(Records supplied Opens)

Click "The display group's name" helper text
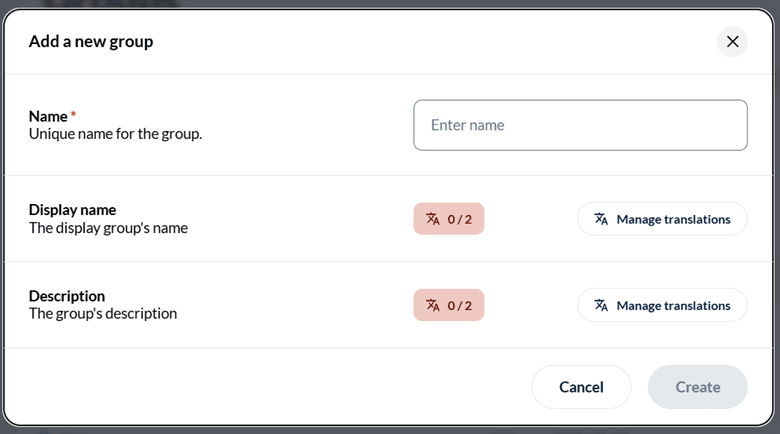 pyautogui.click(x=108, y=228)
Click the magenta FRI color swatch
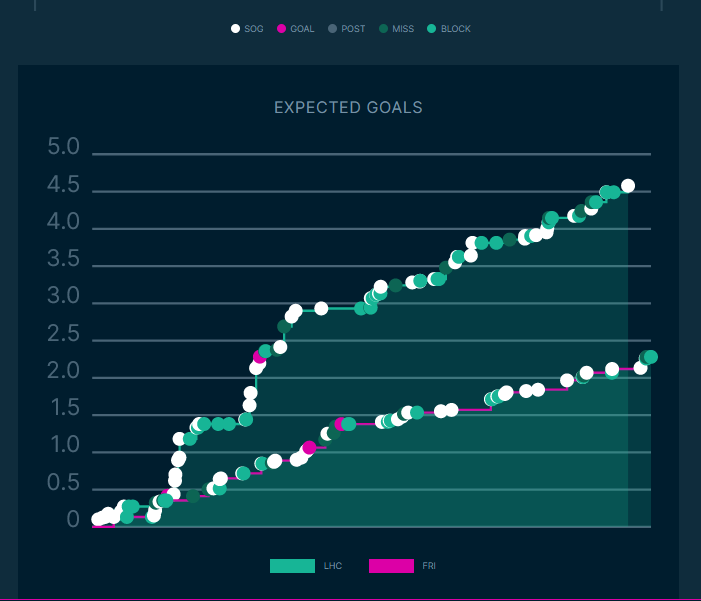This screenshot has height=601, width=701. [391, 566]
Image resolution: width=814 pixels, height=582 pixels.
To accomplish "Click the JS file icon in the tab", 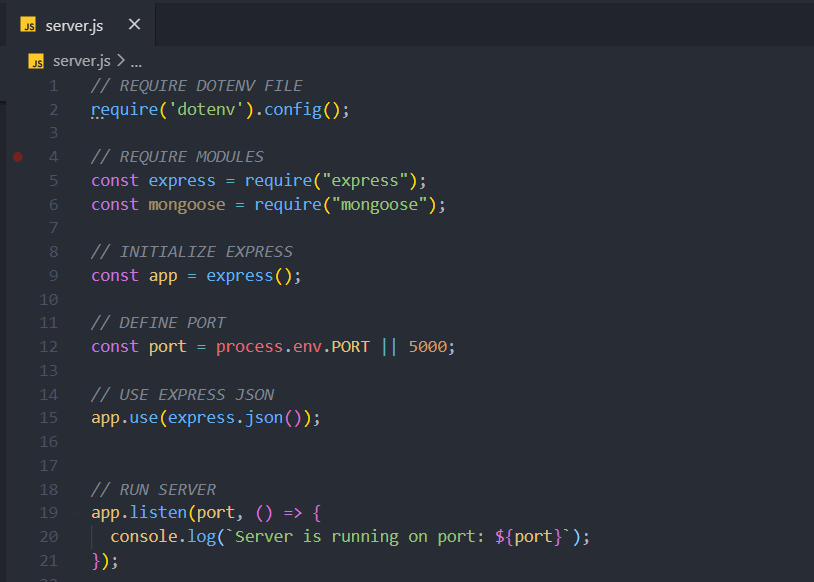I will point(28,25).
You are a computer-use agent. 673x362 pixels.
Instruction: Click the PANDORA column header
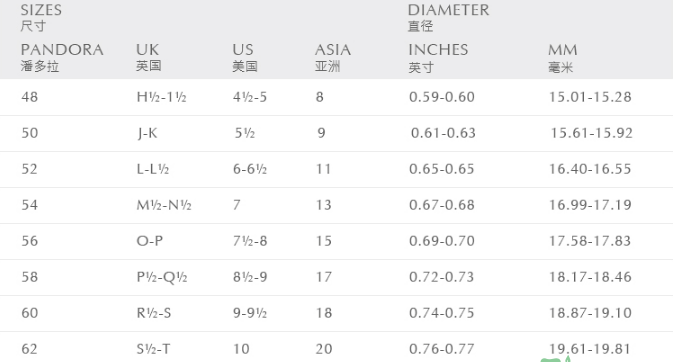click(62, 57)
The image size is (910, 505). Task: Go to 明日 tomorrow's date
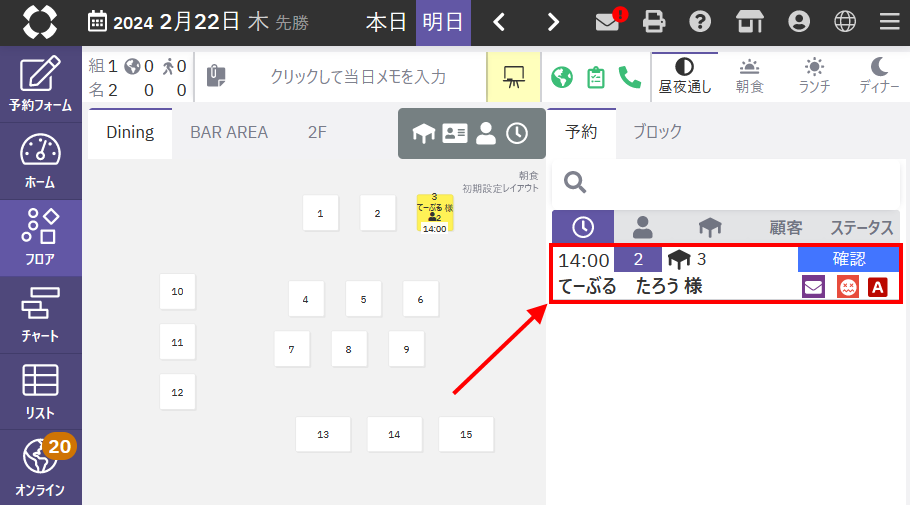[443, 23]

(Records supplied Closes)

The task ::
A faithful copy is needed of the lines from the one containing "The image size" through the last line of the data above, with pictures left out.

Result ::
The image size is (910, 505). Task: Go to 明日 tomorrow's date
[443, 23]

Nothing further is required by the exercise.